In 2005, the album was re-released (it had previously been released but fell out of print quickly), digitally remastered by Bob Geldof and Pete Briquette with bonus tracks, mostly B-sides from various eras, that delve more deeply into the Rats' musical influences.

==Reception==

David Fricke of Rolling Stone highlighted the album's musical diversity, writing that "much of the Boomtown Rats' smarmy charm comes from an elusiveness that defies categorization because it draws from dozens of sources but embraces none."

Professional ratings
Review scores
| Source | Rating |
| AllMusic | Star |
| Christgau's Record Guide | B− |
| The Irish Times | Star |
| The Rolling Stone Album Guide | Star Half star |
| Smash Hits | 3/10 |

==Track listing==
All songs written by Bob Geldof unless otherwise indicated.

=== 1979 Vinyl Release ===
Side A

1. "Someone's Looking at You" – 4:22
2. "Diamond Smiles" – 3:49
3. "Wind Chill Factor (Minus Zero)" – 4:35
4. "Having My Picture Taken" (Geldof, Pete Briquette) – 3:18
5. "Sleep (Fingers' Lullaby)" (Johnnie Fingers) – 5:30

- A hidden track (with lyrics including "that's not funny, I'm not laughing"), on the original LP playing through to the run-out groove. Side B

6. "I Don't Like Mondays" (Geldof, Johnnie Fingers) – 4:16
7. "Nothing Happened Today" – 3:18
8. "Keep It Up" (Geldof, Gerry Cott) – 3:39
9. "Nice N Neat" – 2:50
10. "When the Night Comes" – 5:00

- A hidden track of a warped voice saying "That concludes episode 3. We will return shortly.."

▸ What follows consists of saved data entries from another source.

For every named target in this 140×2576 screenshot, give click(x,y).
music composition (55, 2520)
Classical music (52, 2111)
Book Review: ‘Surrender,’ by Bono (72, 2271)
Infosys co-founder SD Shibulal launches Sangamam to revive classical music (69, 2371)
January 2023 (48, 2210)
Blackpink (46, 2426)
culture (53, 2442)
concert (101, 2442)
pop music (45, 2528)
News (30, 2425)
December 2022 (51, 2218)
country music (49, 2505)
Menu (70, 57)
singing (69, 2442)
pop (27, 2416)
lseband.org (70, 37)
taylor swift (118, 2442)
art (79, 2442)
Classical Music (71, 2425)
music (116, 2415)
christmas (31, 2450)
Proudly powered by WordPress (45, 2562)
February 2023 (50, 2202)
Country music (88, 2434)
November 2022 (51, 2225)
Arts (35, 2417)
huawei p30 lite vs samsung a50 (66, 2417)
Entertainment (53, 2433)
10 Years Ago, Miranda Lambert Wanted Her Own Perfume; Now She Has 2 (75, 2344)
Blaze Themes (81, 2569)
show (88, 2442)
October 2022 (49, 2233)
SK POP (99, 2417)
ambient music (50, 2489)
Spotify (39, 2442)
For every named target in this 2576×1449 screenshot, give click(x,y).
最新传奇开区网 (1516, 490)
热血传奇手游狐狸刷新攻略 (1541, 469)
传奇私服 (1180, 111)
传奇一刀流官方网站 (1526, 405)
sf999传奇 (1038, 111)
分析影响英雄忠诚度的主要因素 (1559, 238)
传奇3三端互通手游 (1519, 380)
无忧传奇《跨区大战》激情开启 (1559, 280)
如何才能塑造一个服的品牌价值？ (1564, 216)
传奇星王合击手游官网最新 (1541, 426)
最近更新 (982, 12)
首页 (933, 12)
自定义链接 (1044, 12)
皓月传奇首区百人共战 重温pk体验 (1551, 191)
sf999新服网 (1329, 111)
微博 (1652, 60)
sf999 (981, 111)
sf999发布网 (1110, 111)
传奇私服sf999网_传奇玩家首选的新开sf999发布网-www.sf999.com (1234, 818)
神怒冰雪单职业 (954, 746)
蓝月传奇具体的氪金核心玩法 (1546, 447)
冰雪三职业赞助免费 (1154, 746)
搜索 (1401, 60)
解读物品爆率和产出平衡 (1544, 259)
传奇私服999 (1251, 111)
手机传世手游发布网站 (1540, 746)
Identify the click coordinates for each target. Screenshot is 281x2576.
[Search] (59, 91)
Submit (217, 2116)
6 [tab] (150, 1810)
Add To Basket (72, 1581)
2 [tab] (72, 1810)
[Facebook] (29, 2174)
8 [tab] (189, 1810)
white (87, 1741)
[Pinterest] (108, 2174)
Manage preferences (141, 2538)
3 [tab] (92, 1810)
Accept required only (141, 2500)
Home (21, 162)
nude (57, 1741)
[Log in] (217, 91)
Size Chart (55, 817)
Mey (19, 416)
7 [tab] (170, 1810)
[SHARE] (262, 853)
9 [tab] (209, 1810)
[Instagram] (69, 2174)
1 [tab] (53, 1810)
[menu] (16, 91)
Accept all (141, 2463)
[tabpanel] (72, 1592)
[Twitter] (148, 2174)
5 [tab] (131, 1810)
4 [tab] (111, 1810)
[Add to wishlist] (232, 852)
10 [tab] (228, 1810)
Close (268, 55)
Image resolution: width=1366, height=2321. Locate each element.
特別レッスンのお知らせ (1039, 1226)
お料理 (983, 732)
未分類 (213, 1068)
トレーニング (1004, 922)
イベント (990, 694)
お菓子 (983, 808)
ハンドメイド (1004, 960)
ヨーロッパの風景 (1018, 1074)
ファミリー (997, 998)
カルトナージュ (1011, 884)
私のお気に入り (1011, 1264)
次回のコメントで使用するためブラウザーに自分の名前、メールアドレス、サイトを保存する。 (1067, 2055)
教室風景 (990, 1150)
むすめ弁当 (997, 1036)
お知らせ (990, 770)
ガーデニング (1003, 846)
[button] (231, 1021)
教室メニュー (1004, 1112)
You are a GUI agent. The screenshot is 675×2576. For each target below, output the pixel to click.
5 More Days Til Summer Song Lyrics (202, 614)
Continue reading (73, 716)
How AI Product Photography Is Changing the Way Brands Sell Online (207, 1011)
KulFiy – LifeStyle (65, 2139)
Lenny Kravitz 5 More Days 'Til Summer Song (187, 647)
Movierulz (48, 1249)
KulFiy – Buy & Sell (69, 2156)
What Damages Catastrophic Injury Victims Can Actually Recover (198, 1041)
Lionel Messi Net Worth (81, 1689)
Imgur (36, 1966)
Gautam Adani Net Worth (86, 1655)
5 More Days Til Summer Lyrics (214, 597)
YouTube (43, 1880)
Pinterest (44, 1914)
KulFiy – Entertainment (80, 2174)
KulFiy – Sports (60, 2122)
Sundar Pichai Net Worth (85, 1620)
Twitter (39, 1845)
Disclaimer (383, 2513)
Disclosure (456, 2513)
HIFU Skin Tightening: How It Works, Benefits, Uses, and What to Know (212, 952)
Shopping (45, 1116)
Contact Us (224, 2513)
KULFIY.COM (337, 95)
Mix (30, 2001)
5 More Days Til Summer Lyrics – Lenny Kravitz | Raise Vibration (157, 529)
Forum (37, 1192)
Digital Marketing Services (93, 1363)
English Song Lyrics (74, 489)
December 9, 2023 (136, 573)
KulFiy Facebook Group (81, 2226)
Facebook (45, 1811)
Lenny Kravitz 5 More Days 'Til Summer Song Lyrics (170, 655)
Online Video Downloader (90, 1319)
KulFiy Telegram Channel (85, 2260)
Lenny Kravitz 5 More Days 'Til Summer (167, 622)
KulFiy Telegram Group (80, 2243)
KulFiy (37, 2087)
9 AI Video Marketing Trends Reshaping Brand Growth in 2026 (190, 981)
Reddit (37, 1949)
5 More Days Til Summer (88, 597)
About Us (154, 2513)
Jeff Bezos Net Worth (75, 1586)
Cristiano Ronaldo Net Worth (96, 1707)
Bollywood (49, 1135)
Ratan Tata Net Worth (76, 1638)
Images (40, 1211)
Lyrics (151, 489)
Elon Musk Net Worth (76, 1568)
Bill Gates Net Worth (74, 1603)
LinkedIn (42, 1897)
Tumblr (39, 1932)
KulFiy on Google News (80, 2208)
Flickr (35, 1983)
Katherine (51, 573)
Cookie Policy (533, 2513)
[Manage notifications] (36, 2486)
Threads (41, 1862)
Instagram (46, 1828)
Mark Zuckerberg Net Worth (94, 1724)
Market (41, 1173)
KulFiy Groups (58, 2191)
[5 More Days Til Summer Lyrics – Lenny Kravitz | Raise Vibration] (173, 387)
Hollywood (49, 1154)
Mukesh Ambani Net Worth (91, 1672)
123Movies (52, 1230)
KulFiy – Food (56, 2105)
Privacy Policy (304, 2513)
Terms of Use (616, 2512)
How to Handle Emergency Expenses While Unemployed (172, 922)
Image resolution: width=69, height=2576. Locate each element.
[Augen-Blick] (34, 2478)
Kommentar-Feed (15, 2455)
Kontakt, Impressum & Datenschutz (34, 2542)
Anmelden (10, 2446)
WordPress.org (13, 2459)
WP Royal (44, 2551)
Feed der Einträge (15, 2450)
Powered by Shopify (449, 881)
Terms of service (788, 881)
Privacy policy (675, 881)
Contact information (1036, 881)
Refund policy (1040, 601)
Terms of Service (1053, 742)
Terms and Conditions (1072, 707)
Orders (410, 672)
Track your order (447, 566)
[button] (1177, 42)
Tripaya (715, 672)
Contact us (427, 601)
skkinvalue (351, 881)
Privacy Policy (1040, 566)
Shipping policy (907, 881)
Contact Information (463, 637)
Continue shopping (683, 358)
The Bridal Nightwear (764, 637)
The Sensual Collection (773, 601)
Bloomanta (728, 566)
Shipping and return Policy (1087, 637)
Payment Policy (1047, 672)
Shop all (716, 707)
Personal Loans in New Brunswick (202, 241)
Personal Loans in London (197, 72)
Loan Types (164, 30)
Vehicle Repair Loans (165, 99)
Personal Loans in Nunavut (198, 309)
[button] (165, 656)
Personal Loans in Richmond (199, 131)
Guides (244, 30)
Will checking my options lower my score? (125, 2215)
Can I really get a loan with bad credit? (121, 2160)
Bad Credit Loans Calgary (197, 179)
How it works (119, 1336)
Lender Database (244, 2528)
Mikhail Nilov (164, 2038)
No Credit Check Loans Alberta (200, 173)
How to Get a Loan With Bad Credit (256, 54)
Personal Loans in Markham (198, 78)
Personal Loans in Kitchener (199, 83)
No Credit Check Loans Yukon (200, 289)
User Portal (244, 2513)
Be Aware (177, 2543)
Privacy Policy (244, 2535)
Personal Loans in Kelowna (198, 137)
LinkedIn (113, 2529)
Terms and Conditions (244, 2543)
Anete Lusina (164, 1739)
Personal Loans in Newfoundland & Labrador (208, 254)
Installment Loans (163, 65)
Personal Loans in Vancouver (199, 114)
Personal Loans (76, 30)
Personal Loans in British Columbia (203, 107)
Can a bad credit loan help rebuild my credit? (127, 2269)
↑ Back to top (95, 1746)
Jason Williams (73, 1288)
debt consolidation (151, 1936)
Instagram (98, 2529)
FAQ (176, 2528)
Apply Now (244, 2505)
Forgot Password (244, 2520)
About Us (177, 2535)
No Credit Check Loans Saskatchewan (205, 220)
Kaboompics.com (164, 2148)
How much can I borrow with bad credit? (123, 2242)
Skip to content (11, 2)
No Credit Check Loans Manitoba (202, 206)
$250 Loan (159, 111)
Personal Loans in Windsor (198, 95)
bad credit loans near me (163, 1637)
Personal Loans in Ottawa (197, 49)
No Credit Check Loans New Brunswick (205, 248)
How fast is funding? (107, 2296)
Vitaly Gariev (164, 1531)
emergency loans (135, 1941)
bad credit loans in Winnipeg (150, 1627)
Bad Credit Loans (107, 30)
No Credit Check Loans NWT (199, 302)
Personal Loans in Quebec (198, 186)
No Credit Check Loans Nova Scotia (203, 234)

===2005 re-release bonus tracks===
1. "Episode 3" (a combination of both hidden tracks on the vinyl release) –1:10
2. "Real Different" (B-side of "Elephant's Graveyard") – 2:39
3. "How Do You Do?" (B-side of "Like Clockwork") – 2:39
4. "Late Last Night" (B-side of "Diamond Smiles") – 2:43
5. "Nothing Happened Today" (Live in Cardiff) – 3:44

==Personnel==
Credits adapted from album liner notes and AllMusic.

The Boomtown Rats
- Bob Geldof – vocals, saxophone
- Pete Briquette – bass, vocals
- Gerry Cott – guitar
- Johnnie Fingers – keyboards, vocals
- Simon Crowe – drums, vocals
- Garry Roberts – guitar, vocals

Additional musicians
- Fiachra Trench – string arrangement on "I Don't Like Mondays"

Technical
- Arun Chakraverty – mastering
- Fin Costello – photography
- Robert John "Mutt" Lange – production
- Chuck Loyola – inner sleeve artwork and design
- Lorne Miller – cover artwork and design
- Tony Platt – engineering
- Phay Taylor – lighting
- Phil Wainman – production on "I Don't Like Mondays"

==Charts==

| Chart (1979–80) | Peak position |
|---|---|
| Australian Albums (Kent Music Report) | 11 |
| Canada Top Albums/CDs (RPM) | 6 |
| Dutch Albums (Album Top 100) | 33 |
| German Albums (Offizielle Top 100) | 35 |
| New Zealand Albums (RMNZ) | 10 |
| Norwegian Albums (VG-lista) | 7 |
| Swedish Albums (Sverigetopplistan) | 10 |
| UK Albums (OCC) | 7 |
| US Billboard 200 | 103 |

==Certifications==

| Region | Certification | Certified units/sales |
| Canada (Music Canada) | Platinum | 100,000^{^} |
| United Kingdom (BPI) | Gold | 100,000^{^} |
^{^} Shipments figures based on certification alone.